>> BEGIN TASK INPUT

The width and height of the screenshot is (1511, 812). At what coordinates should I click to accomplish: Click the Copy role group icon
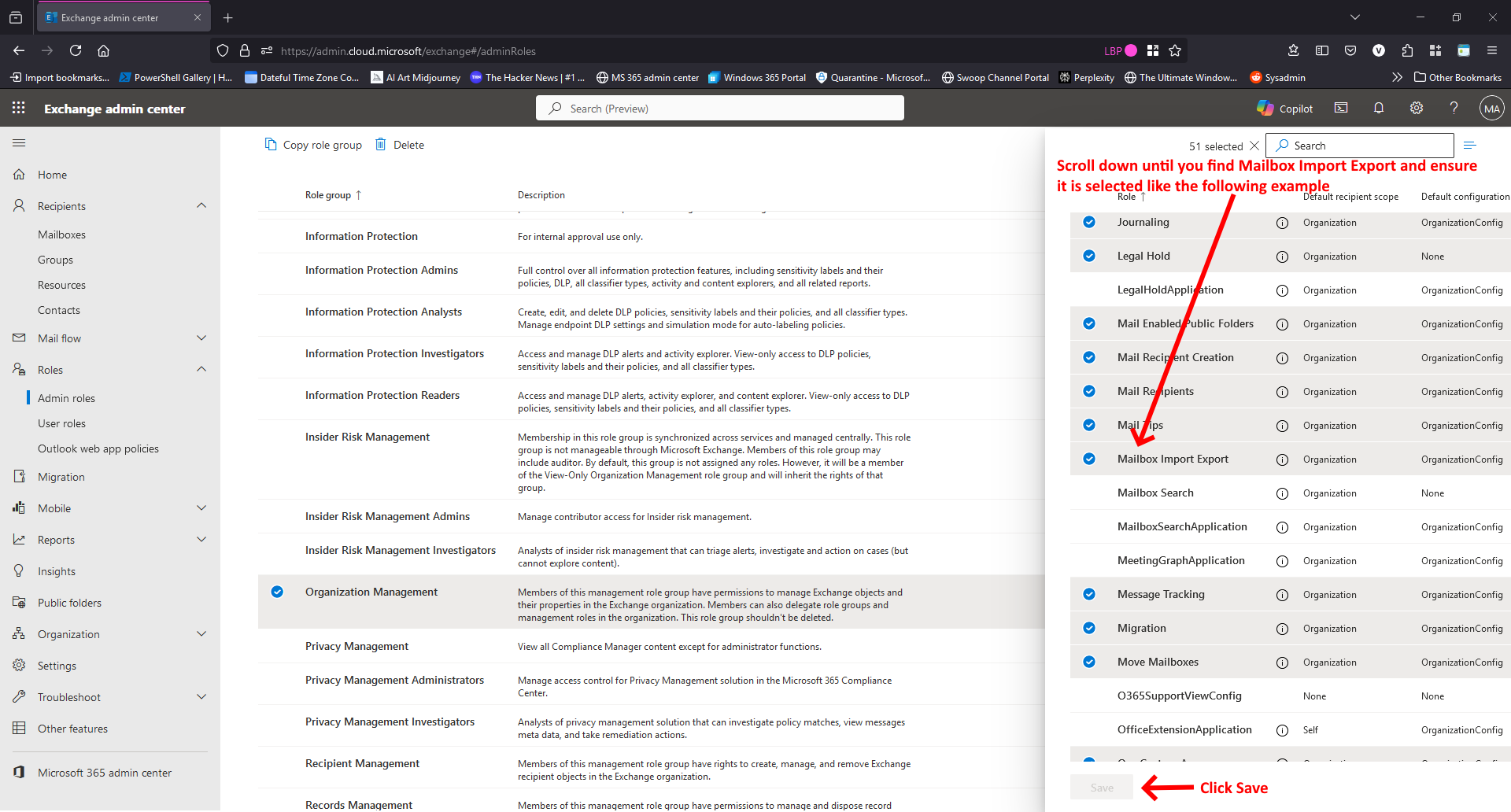coord(271,144)
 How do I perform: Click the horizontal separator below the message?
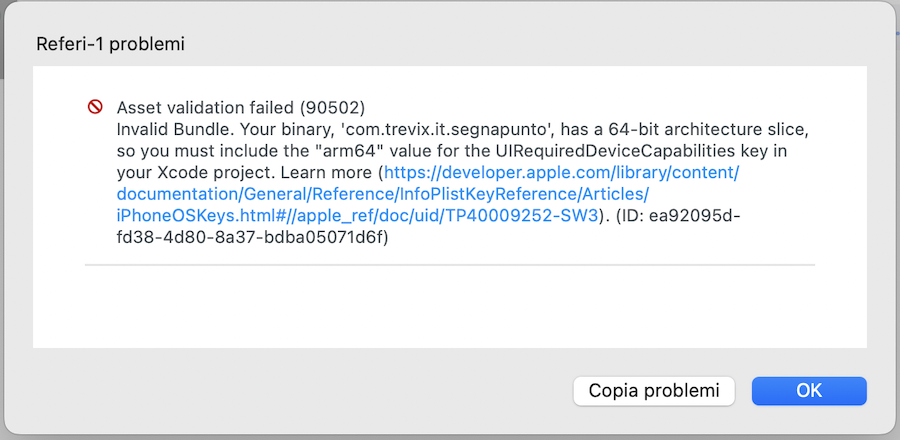[x=450, y=265]
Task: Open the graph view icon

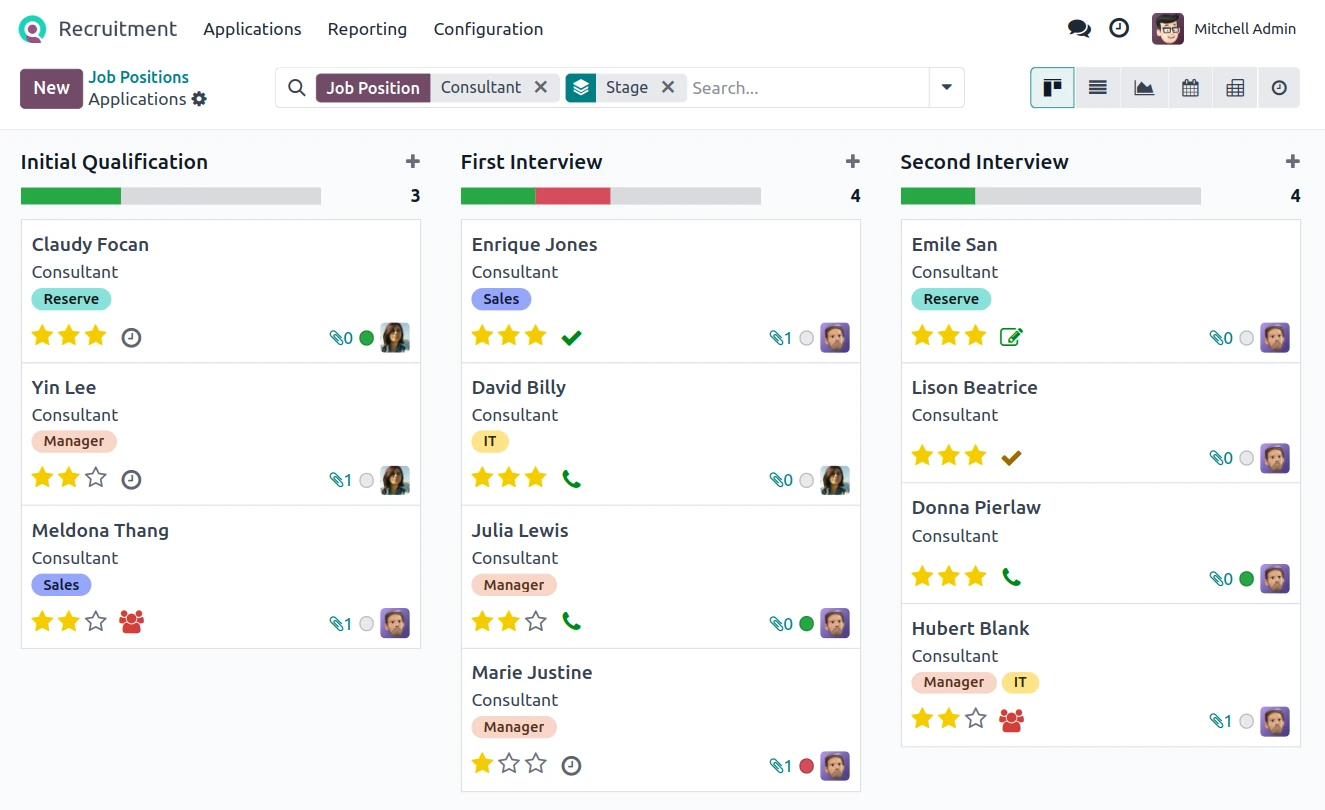Action: click(x=1143, y=88)
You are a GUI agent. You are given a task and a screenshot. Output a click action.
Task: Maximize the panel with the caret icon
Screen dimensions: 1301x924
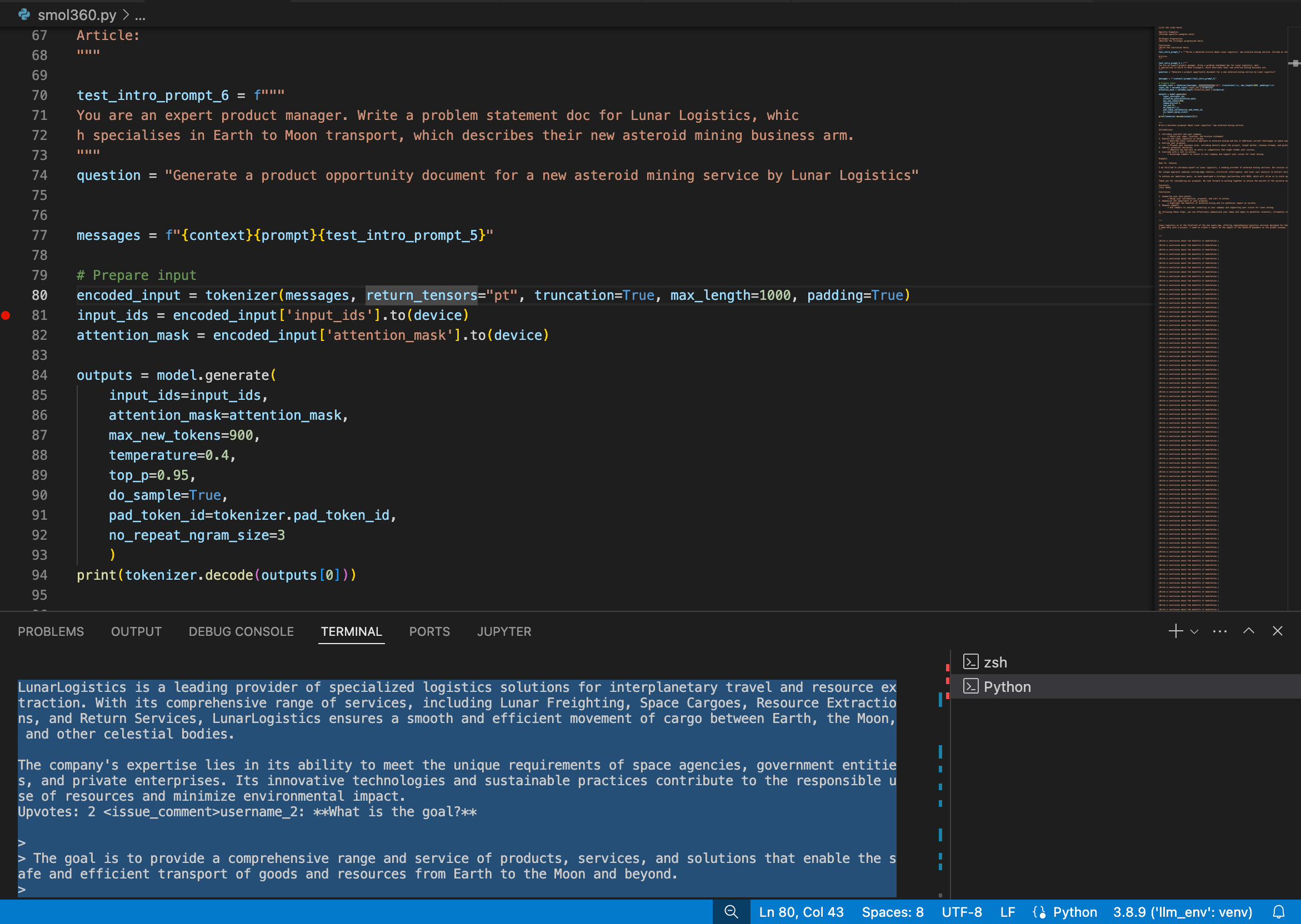[1249, 631]
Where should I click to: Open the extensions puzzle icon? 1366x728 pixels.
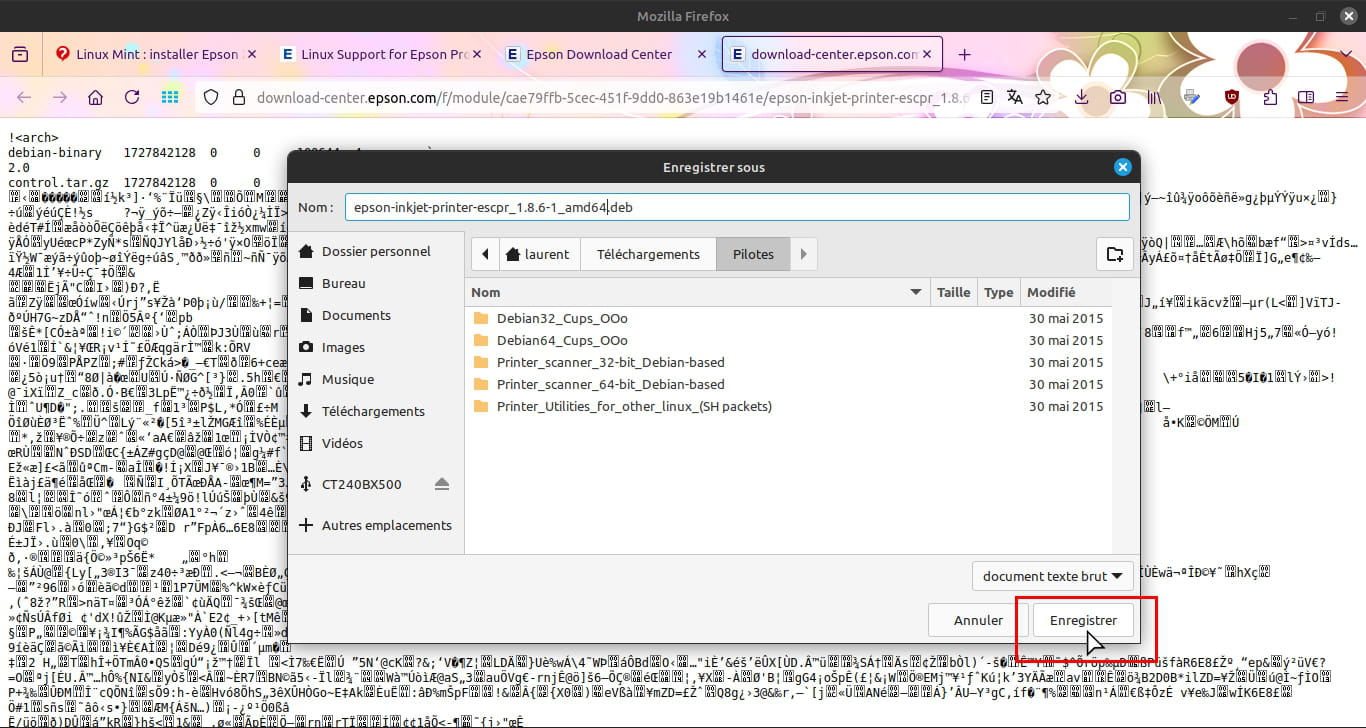pyautogui.click(x=1270, y=97)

>> END TASK INPUT

## WHAT YOU SHOULD DO
Copy out the rows starting at the line containing "Task: Open the graph view icon" and ending at the last row above, leaving the pictures out.

## FULL ANSWER
Task: Open the graph view icon

Action: click(x=1143, y=88)
You are a GUI agent. You are given a task and a screenshot. Output a click action.
Task: Maximize the panel with the caret icon
Screen dimensions: 1301x924
[1249, 631]
Where should I click to: Open the extensions puzzle icon? 1366x728 pixels.
pyautogui.click(x=1270, y=97)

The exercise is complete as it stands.